(Dataset entries)
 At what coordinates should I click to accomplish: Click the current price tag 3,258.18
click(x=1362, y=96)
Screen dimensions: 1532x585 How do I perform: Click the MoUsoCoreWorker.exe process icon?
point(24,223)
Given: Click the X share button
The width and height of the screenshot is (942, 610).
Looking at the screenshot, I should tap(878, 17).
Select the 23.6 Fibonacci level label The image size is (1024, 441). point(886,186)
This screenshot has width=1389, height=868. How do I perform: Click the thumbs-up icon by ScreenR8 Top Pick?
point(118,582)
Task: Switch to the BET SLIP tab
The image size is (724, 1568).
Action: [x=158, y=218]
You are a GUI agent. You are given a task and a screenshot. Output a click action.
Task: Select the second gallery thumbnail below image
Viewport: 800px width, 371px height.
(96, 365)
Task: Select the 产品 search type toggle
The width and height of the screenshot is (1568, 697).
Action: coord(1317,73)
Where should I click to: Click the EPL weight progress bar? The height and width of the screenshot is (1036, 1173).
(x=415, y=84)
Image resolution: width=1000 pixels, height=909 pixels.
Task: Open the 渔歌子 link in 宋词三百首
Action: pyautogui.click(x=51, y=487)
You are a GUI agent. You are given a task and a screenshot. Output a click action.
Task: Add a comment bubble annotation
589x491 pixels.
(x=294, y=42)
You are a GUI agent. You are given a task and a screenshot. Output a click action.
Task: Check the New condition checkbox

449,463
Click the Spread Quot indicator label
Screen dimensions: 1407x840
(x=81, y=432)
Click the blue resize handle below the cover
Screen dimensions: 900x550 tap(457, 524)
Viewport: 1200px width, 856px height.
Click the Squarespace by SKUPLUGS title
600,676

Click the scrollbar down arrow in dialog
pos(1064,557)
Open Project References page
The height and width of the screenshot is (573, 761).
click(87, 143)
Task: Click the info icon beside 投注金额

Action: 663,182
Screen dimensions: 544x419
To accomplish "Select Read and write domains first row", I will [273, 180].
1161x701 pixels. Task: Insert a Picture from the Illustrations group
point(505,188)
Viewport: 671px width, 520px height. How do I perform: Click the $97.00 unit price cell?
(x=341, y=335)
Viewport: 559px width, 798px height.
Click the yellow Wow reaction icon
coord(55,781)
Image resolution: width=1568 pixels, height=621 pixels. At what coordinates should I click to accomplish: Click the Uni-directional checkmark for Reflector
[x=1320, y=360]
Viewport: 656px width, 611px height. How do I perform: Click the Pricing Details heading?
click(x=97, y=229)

Work instruction:
Using the records above, report each line that contains the word "Select" by copying it.

Result below:
Select the 23.6 Fibonacci level label The image size is (1024, 441). point(886,186)
Task: Select the second gallery thumbnail below image
Task: Select the 产品 search type toggle
To accomplish "Select Read and write domains first row", I will [273, 180].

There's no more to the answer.